Can we design practical backdoor attacks? We propose Hidden Trigger Backdoor Attack - a novel clean-label backdoor attack where the poisoned images do not contain a visible trigger. This enables the attacker to keep the trigger hidden until its use at test-time. We believe such practical attacks reveal an important vulnerability of deep learning models. These flaws need to be studied extensively before deploying models in critical real-world applications.
Is it secure to train models on large-scale public data? Self-supervised learning (SSL) methods for vision have utilized large-scale unlabeled data to learn rich visual representations. These methods use public images downloaded from the web, e.g., Instagram-1B and Flickr image datasets. We show that if a small part of the unlabeled training data is poisoned, SSL methods are vulnerable to backdoor attacks. Backdoor attacks are more practical in self-supervised learning, since the use of large unlabeled data makes data inspection to remove poisons prohibitive. Hence, using large and diverse data to remove data biases and reduce labeling costs might unknowingly set up avenues for adversarial manipulation. Practitioners must make informed choices when choosing training data for machine learning models.

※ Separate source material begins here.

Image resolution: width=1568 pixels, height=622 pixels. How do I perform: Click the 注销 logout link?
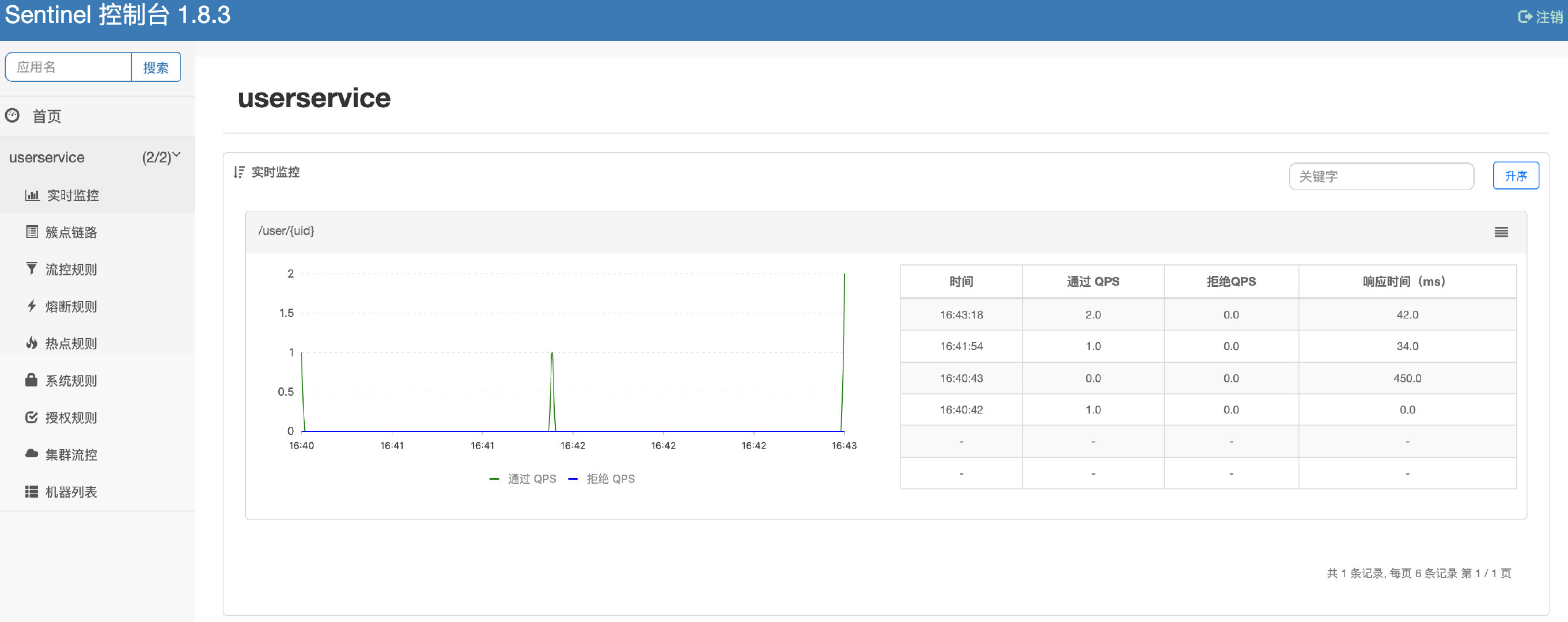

Can we design efficient and generalizable backdoor detection methods? Methods to detect backdoors in trained models have relied on analysis of model behavior on carefully chosen inputs. But often, this analysis has to be repeated for a new model. We propose a backdoor detection method that optimizes for a set of images which, when forwarded through any model, indicates successfully whether the model contains a backdoor. Our "litmus" test for backdoored models improves on state-of-the-art methods without requiring access to clean data during detection. It is computationally efficient and generalizes to new triggers as well as new architectures. We effectively detect backdoor attacks on thousands of networks with different architectures trained on four benchmark datasets, namely the German Traffic Sign Recognition Benchmark (GTSRB), MNIST, CIFAR10, and Tiny-ImageNet. This will serve as a benchmark for future research.
Do architectural design choices contribute to backdoor robustness? We find an intriguing difference between Vision Transformers and Convolutional Nets; interpretation algorithms effectively highlight the backdoor trigger on test images for transformers but not for CNNs when attacked with Hidden Trigger Backdoor Attacks. Based on this observation, we find that a test-time image blocking defense reduces attack success rate by a large margin for transformers. We show that such blocking mechanisms can be incorporated during the training process to improve robustness even further. We believe our findings will encourage the community to make better design choices in developing novel architectures robust to backdoor attacks.